Irish Distillers Ltd, at the time of its creation by the merger, decided to implement some changes in production and sales. Importantly, they decided that the day of selling bulk whiskey, ‘by the cask’, to wholesalers and retailers, who would then bottle and sell it themselves, would be phased out. They were looking to increase exports and also to increase the number of brands in their portfolio and so required the whiskey for their own plans. Gilbeys however, managed to persuade them to continue supplying their pure pot still whiskey for Redbreast until the closure of Bow Street Distillery in the summer of 1971. The last bottling of Redbreast, under the Gilbey’s banner, took place in 1985, and the following year, Gilbeys sold the brand name to Irish Distillers. There followed a period of a decade where Redbreast was simply unavailable.

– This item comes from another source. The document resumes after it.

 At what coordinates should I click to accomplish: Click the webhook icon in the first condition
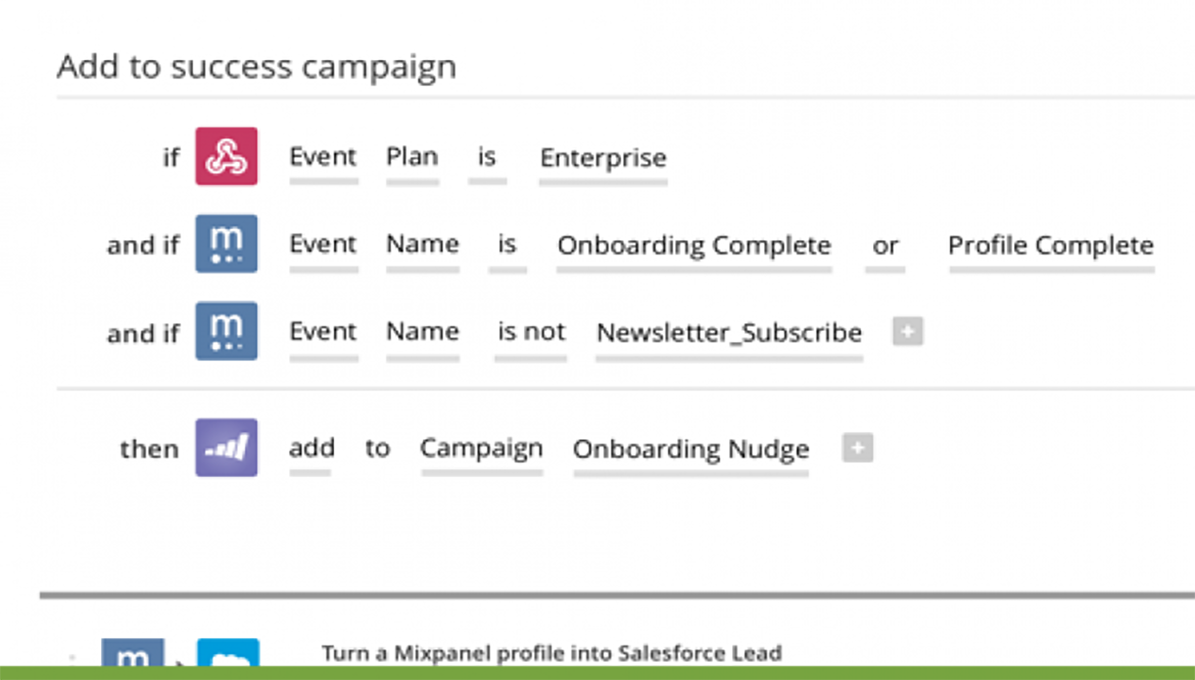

Finally, in 1991, Redbreast was given the proverbial make-over and it was relaunched as a 12-Year-Old, matured in a mix of sherry and bourbon casks. The new Redbreast was met with critical and popular acclaim.

In 2005, ‘Redbreast 15’ was released. Originally for the 50th Anniversary celebrations of their French distributor, ‘La Maison du Whiskey’, this non chillfiltered whiskey was an immediate hit and was named by Jim Murray as the Whisky Bible’s ‘Irish Whiskey of the Year’.

2012 and another Redbreast hit the shelves, ‘Redbreast 12 Cask Strength’. It is bottled direct from the cask with no water added. This means that even though the Redbreast DNA is evident in each bottle, as each cask will differ ever so slightly in terms of alcohol strength, each release is marginally different.

The following year, 2013, saw the launch of the oldest whiskey in the Redbreast range, ‘Redbreast 21’. Named ‘21’, it actually contains whiskeys up to 25 years of age. Redbreast master blender, Billy Leighton, sees the style as the epitome of the Redbreast sherry style and it is their flagship.

A limited release in 2015 of just 2,000 bottles, the Redbreast ‘Mano a Lamh’ is the only one of their whiskeys to be matured exclusively in sherry butts. It is now seen as very much a collectors’ item. But they continued the theme in 2016 with the ‘Redbreast Lustau Sherry Finish’ edition. This bottling is initially matured in a mix of both bourbon and sherry casks for a period of nine to twelve years and then sees a final year in selected oloroso sherry butts from Bodega Lustau in Jerez, Spain. It has become a permanent addition to the Redbreast range.

No doubt, lovers of Irish whiskey are anticipating more exciting and innovative releases in the years to come.

In 2013, an Irish Whiskey Academy was opened in the grounds of the distillery. It offers a range of Irish whiskey appreciation courses, over one to three days, and also training for aficionados, journalists and members of the trade. The distillery also houses the official historical archives for the Irish Distillers.